> SOURCE DATA
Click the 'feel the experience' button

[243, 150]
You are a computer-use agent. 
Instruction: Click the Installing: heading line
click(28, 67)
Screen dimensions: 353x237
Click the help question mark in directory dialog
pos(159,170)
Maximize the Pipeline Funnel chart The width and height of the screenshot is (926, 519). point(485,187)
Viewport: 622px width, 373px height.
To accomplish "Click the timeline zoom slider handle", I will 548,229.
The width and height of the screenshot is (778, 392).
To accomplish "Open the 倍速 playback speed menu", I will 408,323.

---

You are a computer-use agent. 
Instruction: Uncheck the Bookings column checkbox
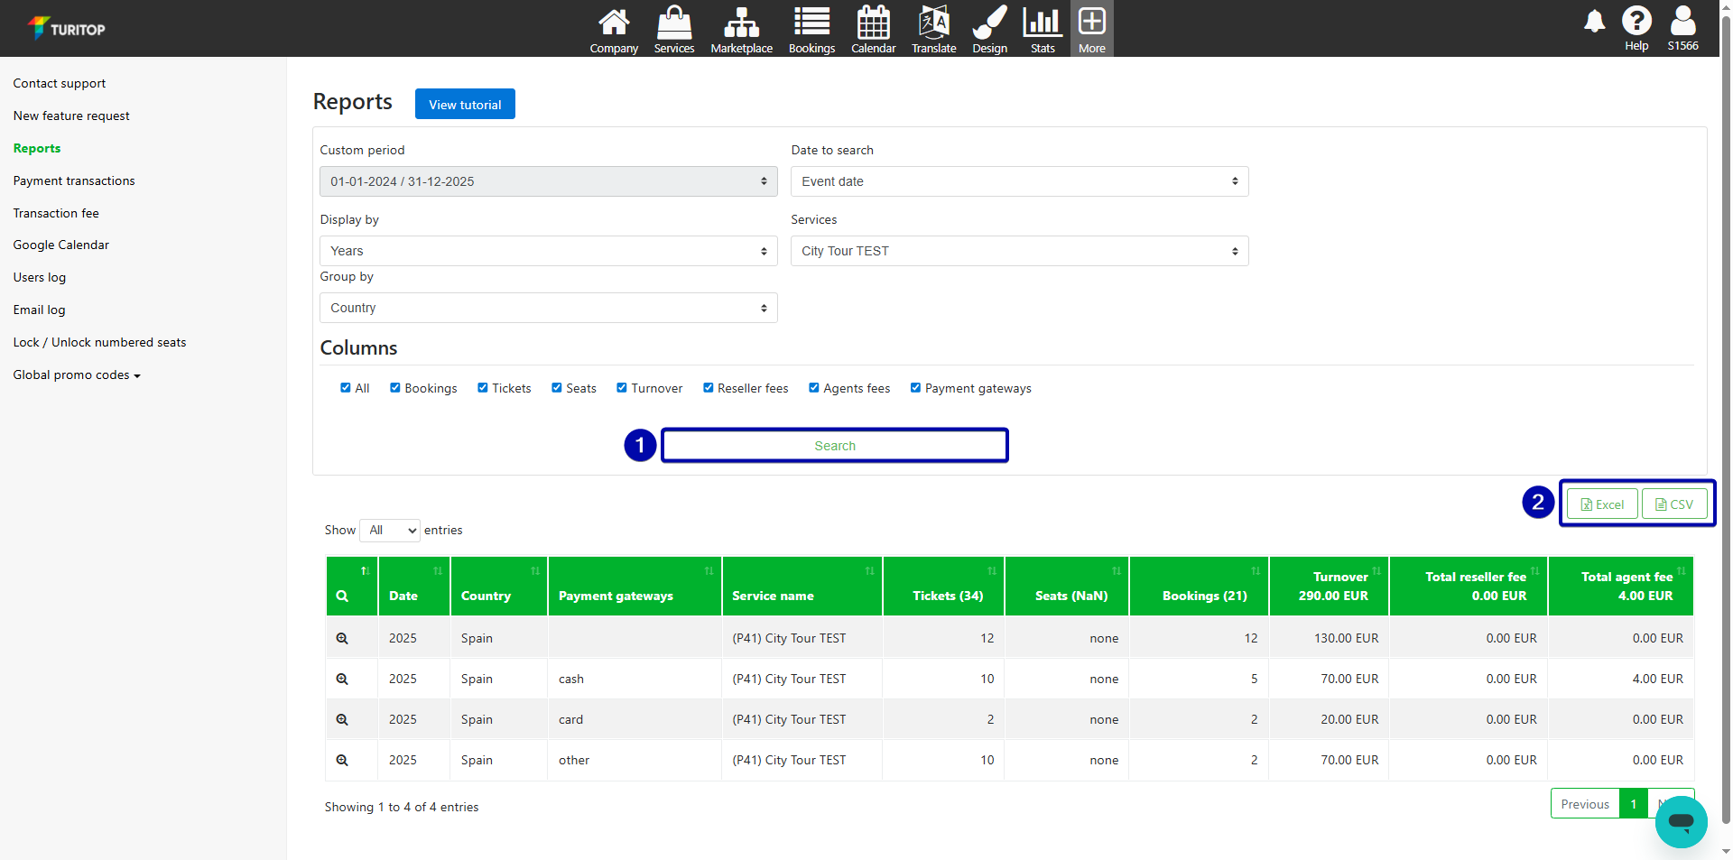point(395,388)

> WHAT TO PRODUCE
State the number of lines in these entries where the word "height" occurs, without any other words.

> EXPECTED ANSWER
3